- REQUIRED WORK
Beneath this instruction is a listing; print exactly the lines in it starting at the line that contains "Alueelta (644, 1455)" and going through the line that contains "toimitus@paikallisuutiset.fi (336, 2284)".

- SOURCE MATERIAL

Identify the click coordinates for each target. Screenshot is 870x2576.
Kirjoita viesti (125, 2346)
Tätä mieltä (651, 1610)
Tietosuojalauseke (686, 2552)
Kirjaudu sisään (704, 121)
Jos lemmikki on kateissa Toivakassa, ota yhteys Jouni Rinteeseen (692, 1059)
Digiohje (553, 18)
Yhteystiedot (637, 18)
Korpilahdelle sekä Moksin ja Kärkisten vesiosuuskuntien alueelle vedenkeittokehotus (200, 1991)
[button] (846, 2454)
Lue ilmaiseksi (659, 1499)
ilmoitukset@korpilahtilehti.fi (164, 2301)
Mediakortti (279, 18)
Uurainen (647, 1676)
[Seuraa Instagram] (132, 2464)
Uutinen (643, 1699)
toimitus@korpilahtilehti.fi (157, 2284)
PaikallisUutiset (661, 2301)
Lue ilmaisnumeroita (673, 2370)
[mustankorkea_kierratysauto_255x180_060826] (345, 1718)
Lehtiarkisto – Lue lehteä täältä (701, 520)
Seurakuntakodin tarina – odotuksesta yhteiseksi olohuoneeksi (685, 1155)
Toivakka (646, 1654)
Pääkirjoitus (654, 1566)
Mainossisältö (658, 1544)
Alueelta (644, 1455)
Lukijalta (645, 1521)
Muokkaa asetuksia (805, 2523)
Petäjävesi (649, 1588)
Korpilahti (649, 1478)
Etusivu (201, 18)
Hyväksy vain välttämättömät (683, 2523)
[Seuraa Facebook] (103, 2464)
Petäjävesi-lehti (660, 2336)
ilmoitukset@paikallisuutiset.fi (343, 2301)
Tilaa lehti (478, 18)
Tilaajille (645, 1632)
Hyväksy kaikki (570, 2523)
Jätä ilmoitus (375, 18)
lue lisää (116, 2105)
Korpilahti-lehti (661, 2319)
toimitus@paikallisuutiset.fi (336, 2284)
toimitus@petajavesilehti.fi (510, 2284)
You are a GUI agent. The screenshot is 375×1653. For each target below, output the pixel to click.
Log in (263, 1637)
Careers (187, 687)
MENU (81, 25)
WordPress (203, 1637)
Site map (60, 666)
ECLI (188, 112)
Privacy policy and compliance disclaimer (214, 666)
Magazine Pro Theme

- RESULT
Alueelta (644, 1455)
Lukijalta (645, 1521)
Muokkaa asetuksia (805, 2523)
Petäjävesi (649, 1588)
Korpilahti (649, 1478)
Etusivu (201, 18)
Hyväksy vain välttämättömät (683, 2523)
[Seuraa Facebook] (103, 2464)
Petäjävesi-lehti (660, 2336)
ilmoitukset@paikallisuutiset.fi (343, 2301)
Tilaa lehti (478, 18)
Tilaajille (645, 1632)
Hyväksy kaikki (570, 2523)
Jätä ilmoitus (375, 18)
lue lisää (116, 2105)
Korpilahti-lehti (661, 2319)
toimitus@paikallisuutiset.fi (336, 2284)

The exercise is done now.